• The records:
════════════════

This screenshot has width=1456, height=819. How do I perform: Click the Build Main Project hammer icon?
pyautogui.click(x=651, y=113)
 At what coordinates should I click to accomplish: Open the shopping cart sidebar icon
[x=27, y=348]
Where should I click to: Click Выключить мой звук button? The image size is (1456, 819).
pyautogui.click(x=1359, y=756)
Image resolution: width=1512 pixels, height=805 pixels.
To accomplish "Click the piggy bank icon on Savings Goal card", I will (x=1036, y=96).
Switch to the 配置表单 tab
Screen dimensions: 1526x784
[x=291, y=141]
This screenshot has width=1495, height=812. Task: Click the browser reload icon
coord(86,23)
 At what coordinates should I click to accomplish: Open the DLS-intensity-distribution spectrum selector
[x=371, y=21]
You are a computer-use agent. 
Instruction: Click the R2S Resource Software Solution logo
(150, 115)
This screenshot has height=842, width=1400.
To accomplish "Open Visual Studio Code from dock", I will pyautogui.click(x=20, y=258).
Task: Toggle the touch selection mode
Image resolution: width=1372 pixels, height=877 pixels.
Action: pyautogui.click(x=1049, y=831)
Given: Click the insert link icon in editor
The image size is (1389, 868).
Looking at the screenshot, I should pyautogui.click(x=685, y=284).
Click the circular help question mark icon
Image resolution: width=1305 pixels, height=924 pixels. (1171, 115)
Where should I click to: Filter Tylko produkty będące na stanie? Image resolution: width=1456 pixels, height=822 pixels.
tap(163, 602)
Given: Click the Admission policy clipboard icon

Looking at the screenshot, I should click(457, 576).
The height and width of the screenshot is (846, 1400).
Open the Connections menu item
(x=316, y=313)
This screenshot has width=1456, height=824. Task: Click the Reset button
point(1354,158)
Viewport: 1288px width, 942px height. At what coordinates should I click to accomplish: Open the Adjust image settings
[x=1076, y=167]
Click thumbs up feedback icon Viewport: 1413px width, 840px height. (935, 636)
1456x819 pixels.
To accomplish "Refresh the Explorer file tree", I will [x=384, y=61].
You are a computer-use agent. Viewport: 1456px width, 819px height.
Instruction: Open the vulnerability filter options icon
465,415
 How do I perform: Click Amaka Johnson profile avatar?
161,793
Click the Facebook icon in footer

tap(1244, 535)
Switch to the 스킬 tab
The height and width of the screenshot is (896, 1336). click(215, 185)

════════════════

• What you are asked to do: In the records above, find each line that mentions the word "computer", and copy it.

• Worked solution:
You are a computer-use agent. 
You are a computer-use agent. Viewport: 1456px width, 819px height.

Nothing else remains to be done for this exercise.